### Exercise passage ###

Electric vehicles (EVs) suffer from long charging time and inconvenient charging
due to limited charging stations, which are the main causes of drivers’ range
anxiety. Real-time and accurate driving range prediction can help drivers plan
journeys, alleviate range anxiety, and promote EV development. However,
predicting the EV driving range is challenging due to different weather, road
conditions, driver habits, and limited available data. To address this issue,
this article proposes a novel digital twin-based driving range prediction
method. First, a one-year real-world EV dataset in Beijing is utilized. Detailed
feature selection is conducted for the dataset, and six key features are
extracted: battery SOC, consumed battery SOC, battery total voltage, battery
maximum cell voltage, battery minimum cell voltage, and mileage already driven.
Then, a random forest method is used to train the EV driving range prediction
model using the features described earlier. Four prediction models with
different adopted features are trained, respectively. Finally, the sliding
window algorithm is proposed for the input of random forest to investigate its
impact on prediction accuracy in the four prediction models, and different
window sizes are evaluated. Results show that the sliding window algorithm can
significantly improve the prediction model with only SOC as input, while it can
deteriorate other models with more features. The most accurate model taking all
six features as inputs provides 89.8% data that has an accuracy of over 80%,
while data proportion of the prediction model without past energy consumption is
only 31.8%.

###

Parts of the exercise
1. In the driving range abstract, which method trains the EV driving range prediction model?
2. Summarize the driving range abstract in two sentences.

### Dataset excerpts ###

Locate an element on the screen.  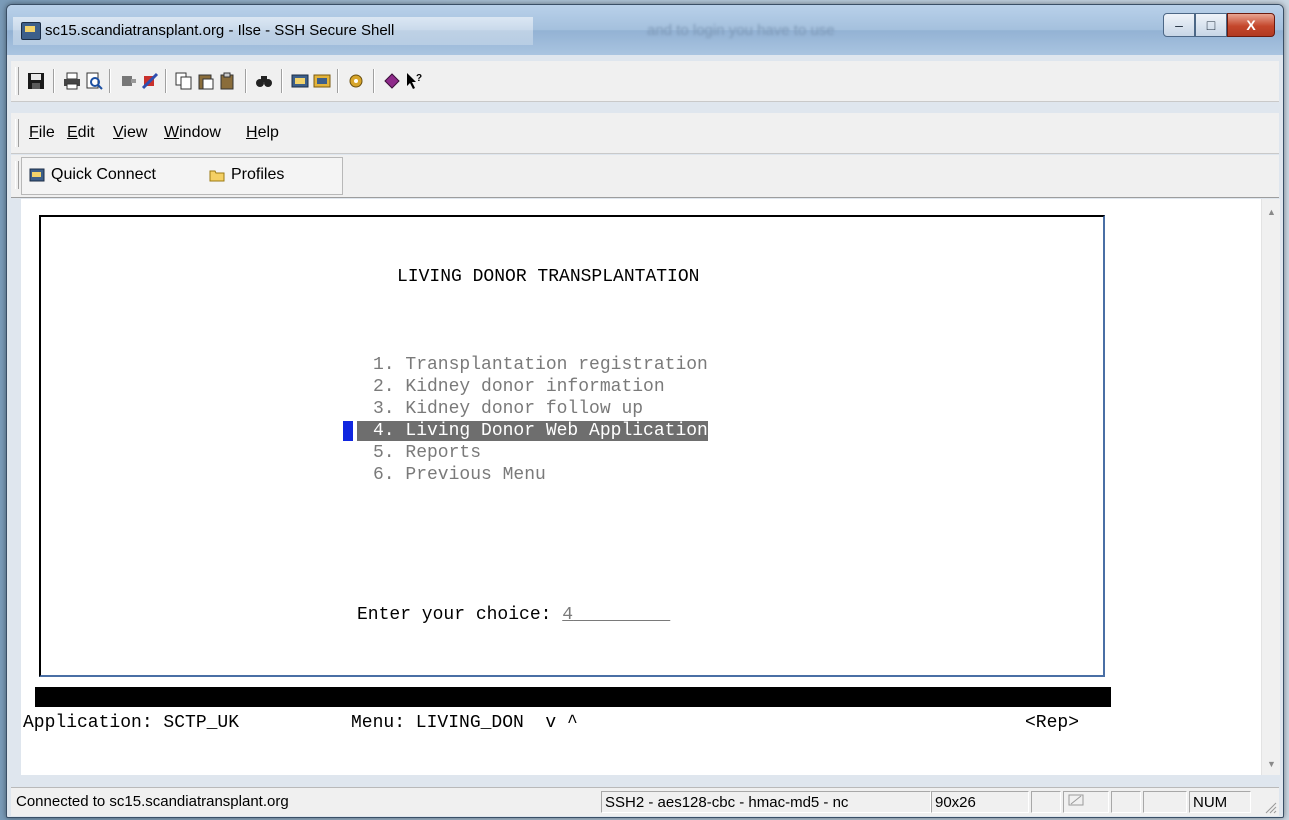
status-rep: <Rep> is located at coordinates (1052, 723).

###
### Dataset excerpts ###

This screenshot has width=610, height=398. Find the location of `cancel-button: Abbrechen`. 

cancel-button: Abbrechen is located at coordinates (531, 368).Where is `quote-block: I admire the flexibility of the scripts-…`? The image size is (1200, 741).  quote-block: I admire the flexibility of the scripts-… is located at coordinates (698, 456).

###

Responses
1. A random forest method.

2. To help drivers plan journeys and ease range anxiety, the article proposes a digital twin-based method that predicts EV driving range from six key features drawn from a one-year real-world Beijing dataset, using random forest models and a sliding window algorithm. The sliding window greatly improves the model that uses only SOC as input but worsens models with more features, and the most accurate model, which uses all six features, yields 89.8% of data with over 80% accuracy, compared with 31.8% for the model without past energy consumption.